Depression is not just a bummer. It's not that blip in your day or your week. It's not that you don't have enough money to go to dinner with your friends, or that your car needs $500 worth of repairs or that you have to make due with last winter's coat. Yet every day we utter the words I'm depressed about these sometimes small or annoying or frustrating things.
Perhaps we should save the word depression for true, serious depression. Just so that we can honor and acknowledge what it is.
For people who've never been depressed, it's hard to imagine the truly gray pallor that seeps over the life of the depressed person all the time. I once read an article about a woman who was so desperate to get out of her decades-long depression that she allowed her doctor to perform experimental brain surgery to try to figure out exactly where in the brain the depression was coming from. As he touched various parts of her brain -- while she was awake, no less -- she was to tell him if she noticed anything different. And at one point, she did. "Who turned the lights up?" she asked. She felt the pall lift.

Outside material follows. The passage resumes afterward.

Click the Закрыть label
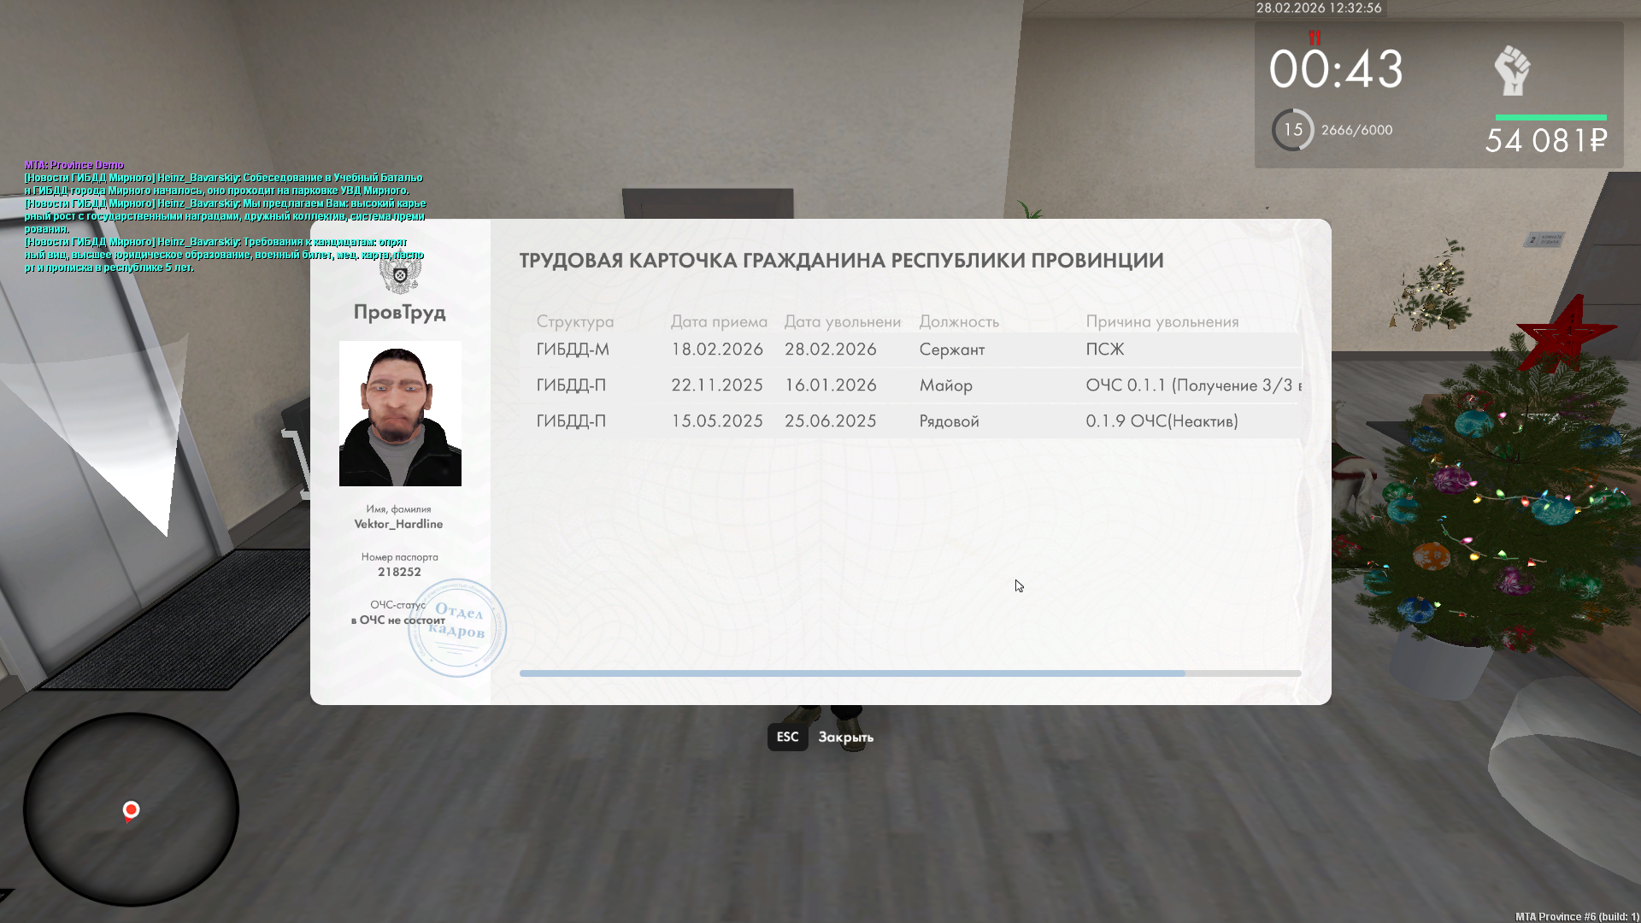1641x923 pixels. [845, 737]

People with depression don't want to be depressed. They also just can't snap out of it. They can't enjoy the things you and I enjoy -- the movies or a good meal or time with friends and family. They don't understand that you want them to live when the depression tells them not to. They don't understand how it will hurt you if the depression tells them to end their life. They are not being selfish. They are suffering beyond what any of us can imagine.
We need to live in a world where it's okay to talk about depression and what it really means. We need to live in a world where it's okay to be depressed, and no one will tell you just stop. And let's decide to live in a world where we don't say that we're depressed when we're just having a bit of a bummer of a day. Let's honor depression for everything it is. And everything we wish it wasn't.